Whatever expertise I bring to this issue comes from the fact that I have
been participating in these processes for a long time, not because I
manage computer systems for ICANN.
> I have expressed
> flexibility on this, including the notion that the ICANN staff could even
> select the actual operator itself, wholly apart from the process of
> selecting the non-profit (although I don't think this is the only or
> necessarily the best way to do this, but it isn't out of the question
> either).
Just my personal opinion: having the ICANN staff select the operator
seems like a profoundly bad idea to me.
> The NC report is a DNSO requirement that the bid go to a non-profit
> organization. The ICANN staff has concerns about the qualifications of
> operators.
I believe that the "ICANN staff" has hundreds of concerns, of which this
is one, and they balance, as best they can, between them all.
> (some) Domain name holders have concerns over the
> anticompetitive characteristics of the bidding process. I think each and
> ever one of these concerns can be addressed, or just as likely, only some
> will be addressed.
As I said, the devil is in the details. Within the vast generality that
you describe your idea, I can instantly think of multiple versions, some
of which might work and some of which clearly wouldn't. You haven't
made a compelling case why your scheme would do anything any better than
any other scheme.
> I have always assumed that you and Dave have in the past sought to protect
> the domain name owners from monopolistic practices by registries, such as
> netsol, and I appreciate this, as a domain name holder. I would like the
> .org bid to be designed to protect the .org domain holders from abusive
> practices by the next registry.
So would I.
> The non-profits are not going to run the
> registry themselves, they will pick an operator. The question is, will the
> operator really be controlling the non-profit, because it funded the cost of
> submitting the bid? Will the non-profit have much bargaining power with
> the operator, if it negotiates before the 1st round award is made? I don't
> think the non-profit will have any real bagaining power in the current
> staff/board proposal, and I think this hurts me, as a .org domain name
> holder.
I think you (as well as many others) have a fundamental lack of
appreciation of the nature of the non-profit and the relation it must
have with the operator. You seem to think that the non-profit will just
sit there and cash the checks that the operator sends each month, and
otherwise spends its time doing good works, while the operator handles
all the dirty work. A nice fantasy, but this is not my view.

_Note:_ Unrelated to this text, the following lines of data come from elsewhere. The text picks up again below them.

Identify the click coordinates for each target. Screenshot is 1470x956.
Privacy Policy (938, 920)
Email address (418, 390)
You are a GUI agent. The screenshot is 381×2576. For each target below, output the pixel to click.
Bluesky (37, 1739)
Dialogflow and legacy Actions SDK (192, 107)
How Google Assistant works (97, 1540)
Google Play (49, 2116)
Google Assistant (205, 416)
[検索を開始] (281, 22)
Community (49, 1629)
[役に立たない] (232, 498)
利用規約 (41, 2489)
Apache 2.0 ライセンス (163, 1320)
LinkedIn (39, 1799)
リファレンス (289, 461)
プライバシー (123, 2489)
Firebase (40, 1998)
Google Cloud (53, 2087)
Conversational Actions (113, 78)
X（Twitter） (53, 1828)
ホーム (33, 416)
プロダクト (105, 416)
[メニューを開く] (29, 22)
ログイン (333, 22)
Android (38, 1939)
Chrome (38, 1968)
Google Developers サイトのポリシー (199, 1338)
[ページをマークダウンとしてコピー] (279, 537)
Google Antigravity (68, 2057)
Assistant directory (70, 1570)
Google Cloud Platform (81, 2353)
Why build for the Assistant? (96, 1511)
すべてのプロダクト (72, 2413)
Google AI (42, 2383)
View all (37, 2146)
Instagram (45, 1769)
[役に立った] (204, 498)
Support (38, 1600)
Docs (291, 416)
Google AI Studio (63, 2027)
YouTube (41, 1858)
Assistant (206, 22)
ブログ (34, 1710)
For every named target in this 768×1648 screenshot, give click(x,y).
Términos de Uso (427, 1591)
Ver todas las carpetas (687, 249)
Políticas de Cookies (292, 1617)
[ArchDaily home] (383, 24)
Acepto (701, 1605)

The non-profit that runs the registry is the entity that really has the
bottom line responsibility for running the registry, whether they pick
an operator before or after the fact, or, indeed, if they have a
separate operator at all (there are some non-profit organizations with
significant technical chops). A non-profit that isn't competent to pick
an operator beforehand is not going to suddenly gain that competence if
ICANN picks an operator for it -- instead, it is more likely that it
will end up being controlled by that operator, because the non-profit
wouldn't be competent to handle a rebid, in any case.
Your claim is that weak non-profits will be captured by unscrupulous
registry operators before the fact; I claim that weak non-profits
aren't qualified to run a registry whether they pick a registry
operator before or after the fact.
> Iif the ICANN staff won't help flesh out a plan that will work, and just
> keeps complaining about my proposals,
The "ICANN staff" isn't complaining about your proposals. The ICANN
staff hasn't received any proposals from you, that I know of.
> we will end up with something that
> looks a lot like what happened in the new TLD round, but with more cynicism
> among the bidders.
I disagree. I think ICANN will get some good, serious bids from
respectable non-profit organizations. There may indeed be some
ringers, but I don't think they will get very far.
> I am a weak party in these discussions. You guys
> have all the cards.
Once again, you are speaking to your own demons...there's no "you guys"
here -- there's only me.
Kent
--
Kent Crispin "Be good, and you will be
Technical Support Manager, ICANN lonesome."